• [本文]:
課題

1 【経営方針、経営環境及び対処すべき課題等】

(1) 会社の経営の基本方針

当社は、品質の向上に努め安定供給の責を果し、お客様の満足が得られる品質の確保と納期を遵守して製品の品質向上を目指します。なお、経営の基本方針としては次のとおりであります。

① 差別化できる新製品の開発、生産性の向上、販売体制の強化を図り、強固な経営基盤を確立します。
② リサイクルによって資源の有効活用と環境に重視して社会に貢献できる企業を目指します。
③ 業容拡大と収益重視した経営によって、株主の期待に応えます。
④ お客様の満足を得るために、信頼性の高い生産管理、高度な品質管理体制の確立に総力を挙げて行います。
⑤ 一人一人がまたはグループで、課題を謙虚に学び、考え、評価し、迅速に改善します。

 

(2) 経営環境

① 企業構造

当社は有機溶剤のブレンド(シンナー)を専門とするメーカーとして、ここ数年来高いシェアを維持し続けております。

製品である混合溶剤は、塗料の他、インキの希釈剤や洗浄液として使用されるものであり、各種溶剤の配合により製造されております。

② 事業を行う市場の環境

当社は1952年(昭和27年)創業以来、有機溶剤専業メーカーとして歩み続け、同時にその用途開発にも注力。塗料業界、印刷業界、自動車業界、化学工業界、医薬品業界など幅広い産業分野でご活用いただき、高い信頼をいただいております。

当社の製品数は約32,000種類、出荷数量は約153,500t/年と圧倒的な実績を誇っています。これは、お客様の用途に対応して品質追求とカスタマイズを積み重ね、多品種少量生産を基軸とした生産システムを構築しております。

③ 競合他社との競争優位性

システム化された受注生産によりスピーディーな生産・出荷体制を確立しております。

・全国に約1,000社の販売代理店をもち、業界随一の規模を誇っております。

• [表示データ]:
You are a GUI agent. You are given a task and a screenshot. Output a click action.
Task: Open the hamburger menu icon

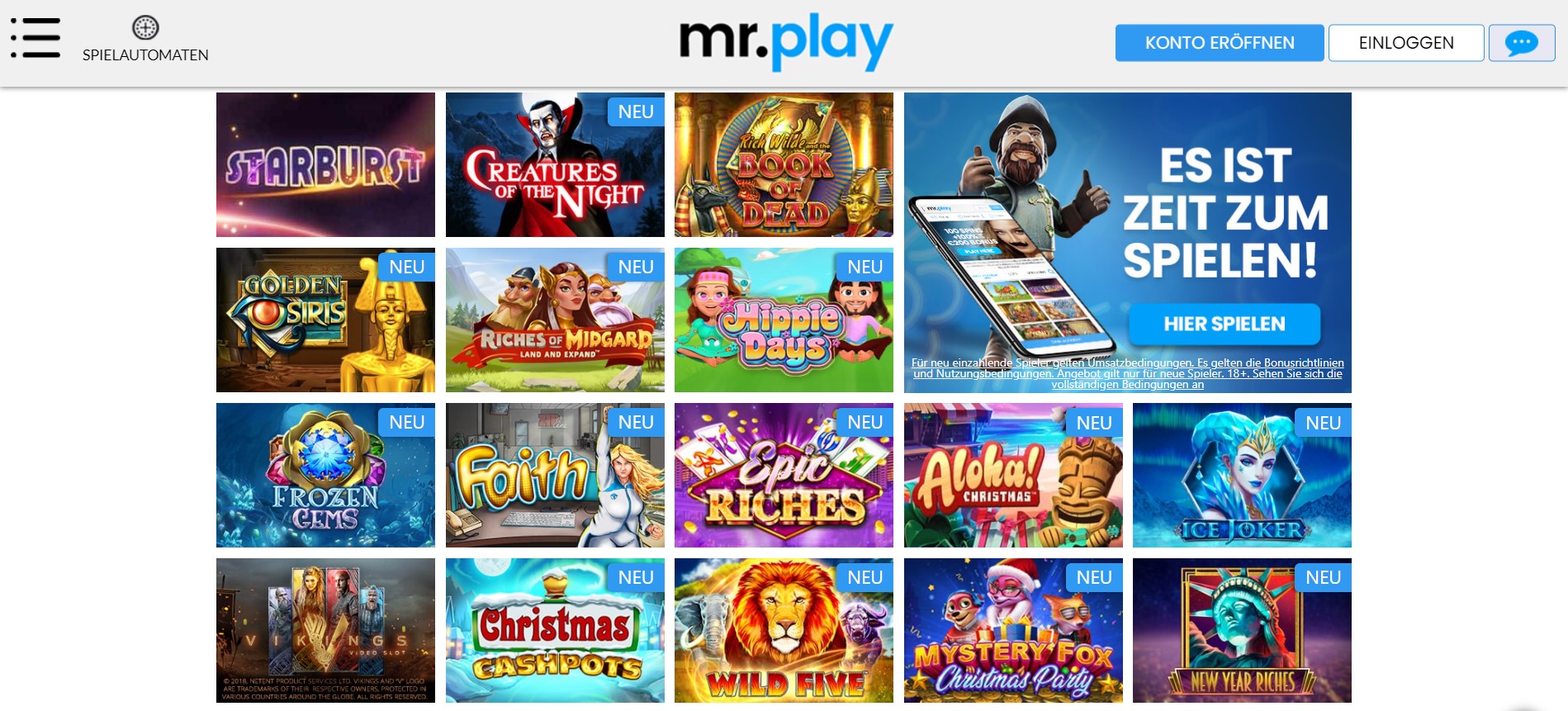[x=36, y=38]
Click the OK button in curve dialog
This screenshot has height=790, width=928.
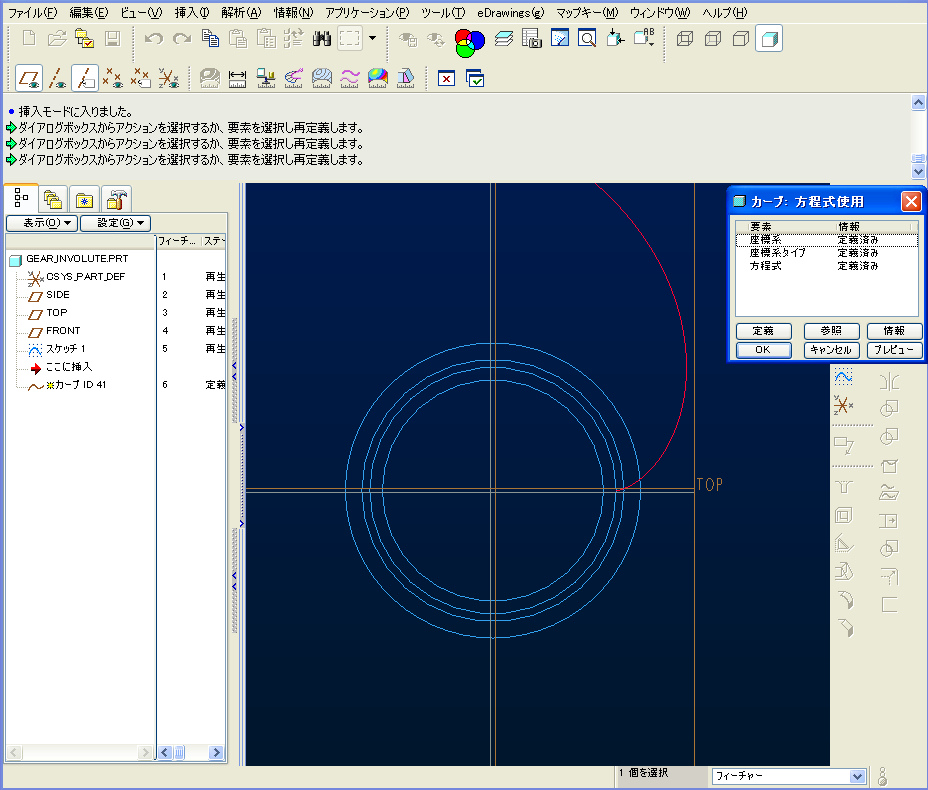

• [取り組む問題]:
(a) 本文によると、当社は何年に創業しましたか。
(b) 次の(i)〜(iii)が本文の内容と合っているかどうか答え、判断の根拠となる本文の語句をそのまま引用してください。
(i) 当社の製品数は約32,000種類である。
(ii) 当社の販売代理店は全国に約500社ある。
(iii) 当社の混合溶剤はインキの希釈剤としても使われる。

• [解答一覧]:
(a) 1952年(昭和27年)です。

(b)
(i) はい。「当社の製品数は約32,000種類」
(ii) いいえ。「全国に約1,000社の販売代理店をもち」
(iii) はい。「塗料の他、インキの希釈剤や洗浄液として使用されるもの」